Five men in Norway have been sentenced after being convicted of planning to hunt wolves through trapping. The men were accused after a police operation tapped their phones and became suspect of their plans. All methods of wolf hunting in Norway are illegal. This conviction for wolf hunting marks the first the country has ever seen.
At least one man, who claims he mistakenly shot a wolf on a fox hunt, will appeal the conviction. The prison sentences for the five men vary from six months to 20 months.
Sheep farming takes up a large percentage of the land in Norway and many support wolf hunting or culling as a means of safeguarding their sheep and sheepdogs.
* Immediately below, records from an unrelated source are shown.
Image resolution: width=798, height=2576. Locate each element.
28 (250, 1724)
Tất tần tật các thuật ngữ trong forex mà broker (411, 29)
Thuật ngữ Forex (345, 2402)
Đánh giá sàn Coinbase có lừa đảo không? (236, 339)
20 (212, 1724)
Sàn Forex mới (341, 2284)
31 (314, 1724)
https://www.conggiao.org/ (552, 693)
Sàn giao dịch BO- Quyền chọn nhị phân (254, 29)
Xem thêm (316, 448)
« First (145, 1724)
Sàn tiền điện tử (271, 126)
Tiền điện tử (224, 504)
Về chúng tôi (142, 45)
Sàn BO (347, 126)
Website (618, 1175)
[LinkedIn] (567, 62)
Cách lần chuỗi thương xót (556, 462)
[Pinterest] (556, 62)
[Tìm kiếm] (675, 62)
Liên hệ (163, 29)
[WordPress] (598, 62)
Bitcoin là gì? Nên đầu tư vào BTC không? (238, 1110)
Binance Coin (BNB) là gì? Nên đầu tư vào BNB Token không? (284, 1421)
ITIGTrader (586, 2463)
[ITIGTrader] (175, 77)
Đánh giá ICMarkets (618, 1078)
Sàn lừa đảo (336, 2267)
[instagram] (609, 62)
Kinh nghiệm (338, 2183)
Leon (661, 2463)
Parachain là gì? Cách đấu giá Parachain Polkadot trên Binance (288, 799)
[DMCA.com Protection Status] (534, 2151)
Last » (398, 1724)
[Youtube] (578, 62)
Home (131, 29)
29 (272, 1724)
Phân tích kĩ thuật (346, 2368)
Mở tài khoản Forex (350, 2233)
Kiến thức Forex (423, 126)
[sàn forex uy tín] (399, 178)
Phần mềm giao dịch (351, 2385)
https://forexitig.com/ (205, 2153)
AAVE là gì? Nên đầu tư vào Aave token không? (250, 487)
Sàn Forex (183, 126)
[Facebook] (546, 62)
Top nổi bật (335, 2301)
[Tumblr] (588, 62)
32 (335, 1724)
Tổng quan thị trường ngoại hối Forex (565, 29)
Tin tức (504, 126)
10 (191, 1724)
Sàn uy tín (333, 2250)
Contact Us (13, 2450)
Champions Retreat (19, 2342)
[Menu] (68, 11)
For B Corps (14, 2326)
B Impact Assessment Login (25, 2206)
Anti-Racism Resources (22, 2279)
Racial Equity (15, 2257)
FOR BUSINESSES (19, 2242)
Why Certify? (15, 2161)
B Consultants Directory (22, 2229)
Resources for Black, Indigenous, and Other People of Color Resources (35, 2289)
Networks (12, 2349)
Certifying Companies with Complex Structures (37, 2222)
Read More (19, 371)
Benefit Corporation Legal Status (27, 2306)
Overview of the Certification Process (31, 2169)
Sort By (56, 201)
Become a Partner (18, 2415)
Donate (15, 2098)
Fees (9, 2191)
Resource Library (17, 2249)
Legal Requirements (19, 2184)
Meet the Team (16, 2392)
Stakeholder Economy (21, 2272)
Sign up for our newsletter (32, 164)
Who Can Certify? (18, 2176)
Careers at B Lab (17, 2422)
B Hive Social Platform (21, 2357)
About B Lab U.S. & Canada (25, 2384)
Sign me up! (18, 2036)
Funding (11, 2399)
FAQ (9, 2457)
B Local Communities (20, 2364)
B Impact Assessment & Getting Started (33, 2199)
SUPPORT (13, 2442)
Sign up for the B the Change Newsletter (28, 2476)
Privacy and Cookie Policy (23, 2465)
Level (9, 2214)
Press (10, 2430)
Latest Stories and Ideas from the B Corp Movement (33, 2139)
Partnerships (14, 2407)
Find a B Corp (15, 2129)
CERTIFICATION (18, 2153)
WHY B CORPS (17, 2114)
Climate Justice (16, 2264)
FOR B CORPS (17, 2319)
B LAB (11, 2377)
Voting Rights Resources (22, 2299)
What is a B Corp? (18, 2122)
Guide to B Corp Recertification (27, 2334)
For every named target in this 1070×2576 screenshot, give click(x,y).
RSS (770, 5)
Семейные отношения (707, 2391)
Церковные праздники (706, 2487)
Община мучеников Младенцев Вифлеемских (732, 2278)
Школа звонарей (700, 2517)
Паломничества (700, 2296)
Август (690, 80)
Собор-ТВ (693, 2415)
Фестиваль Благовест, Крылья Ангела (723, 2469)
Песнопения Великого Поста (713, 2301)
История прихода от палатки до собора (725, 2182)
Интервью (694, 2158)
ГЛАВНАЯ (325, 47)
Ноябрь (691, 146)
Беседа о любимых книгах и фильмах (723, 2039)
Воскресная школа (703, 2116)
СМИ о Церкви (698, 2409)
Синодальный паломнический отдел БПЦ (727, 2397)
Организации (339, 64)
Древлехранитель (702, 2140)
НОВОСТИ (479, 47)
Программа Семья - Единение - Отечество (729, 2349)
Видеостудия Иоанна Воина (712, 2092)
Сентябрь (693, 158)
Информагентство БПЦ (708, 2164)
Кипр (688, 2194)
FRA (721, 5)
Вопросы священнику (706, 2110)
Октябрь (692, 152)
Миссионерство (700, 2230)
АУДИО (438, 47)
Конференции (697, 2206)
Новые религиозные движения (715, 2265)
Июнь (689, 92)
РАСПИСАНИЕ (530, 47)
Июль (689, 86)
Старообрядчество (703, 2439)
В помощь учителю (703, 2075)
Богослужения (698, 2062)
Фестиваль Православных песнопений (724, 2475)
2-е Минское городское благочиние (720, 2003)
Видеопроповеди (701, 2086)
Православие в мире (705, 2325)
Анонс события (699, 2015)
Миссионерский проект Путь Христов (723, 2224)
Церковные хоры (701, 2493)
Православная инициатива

Wolf population estimates in Norway vary between sources but many believe there could be less than 30 still in the country, making it the home of Europe’s smallest wolf population. According to a study by environmental monitoring group Rovdata, last winter around 36 wolves lived in Norway with an additional 39 crossing over from Sweden. The packs live in the country’s dense eastern pine forest near the Swedish border.
Up until the 1970s, Norway essentially had an open season on wolves — perceiving them as a threat to livestock and towns. In the 1990s, an effort was made to restore some measure of the country’s wolf population by introducing a few dozen wolves in partnership with Sweden.
Wolf populations across the rest of Europe show stable or rising trends. A Journal Science study last year put population estimates around 12,000 wolves throughout 28 European countries with numbers rising each year.